── Material for this task ──

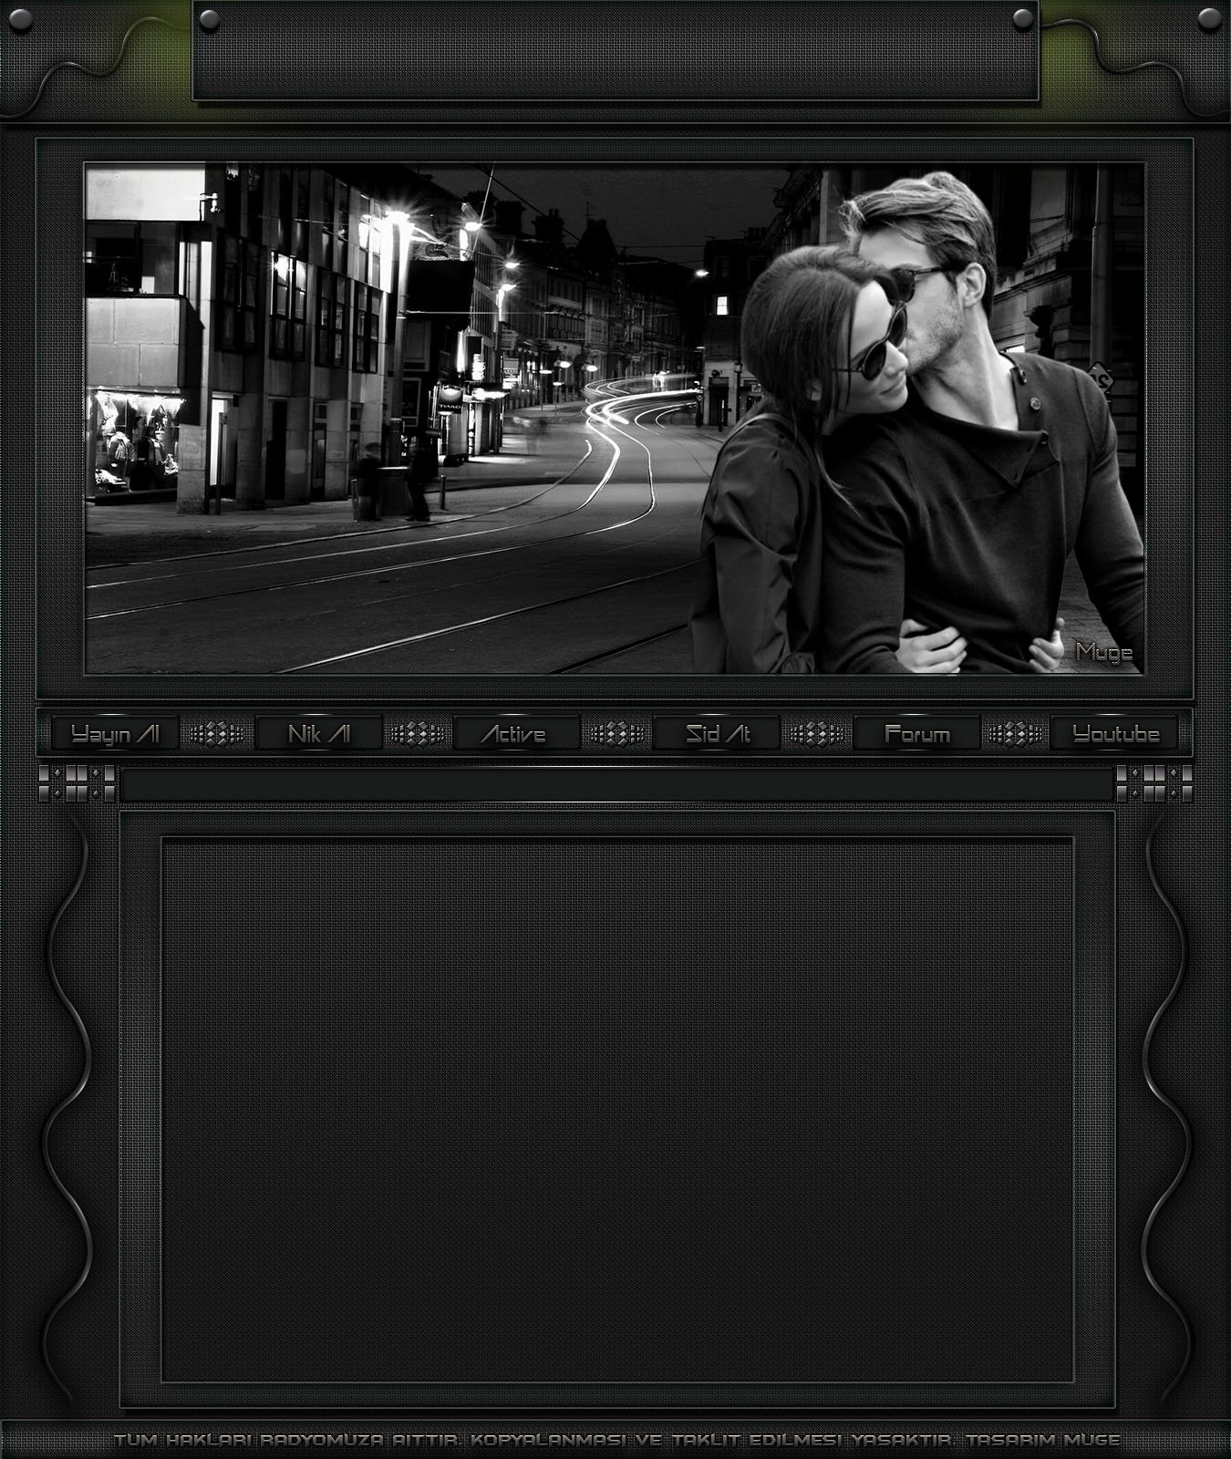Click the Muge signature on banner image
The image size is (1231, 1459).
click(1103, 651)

───
── Material for this task ──

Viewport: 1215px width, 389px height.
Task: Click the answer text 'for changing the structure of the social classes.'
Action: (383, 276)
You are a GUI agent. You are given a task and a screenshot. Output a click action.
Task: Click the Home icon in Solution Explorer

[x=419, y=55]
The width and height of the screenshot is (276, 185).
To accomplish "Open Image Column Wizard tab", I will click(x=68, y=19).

───
── Material for this task ──

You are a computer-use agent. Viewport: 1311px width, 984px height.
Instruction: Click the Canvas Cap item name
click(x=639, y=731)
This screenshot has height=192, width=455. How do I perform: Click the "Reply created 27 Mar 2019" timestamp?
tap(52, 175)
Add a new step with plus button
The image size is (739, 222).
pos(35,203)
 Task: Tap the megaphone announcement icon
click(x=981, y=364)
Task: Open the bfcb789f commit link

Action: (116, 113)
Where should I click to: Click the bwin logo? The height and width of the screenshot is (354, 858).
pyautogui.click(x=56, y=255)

───

• **Task requirements**: Tally the lines of the material in which the string "agent" appears. Give the tally and nothing else.

• **Response below**: 2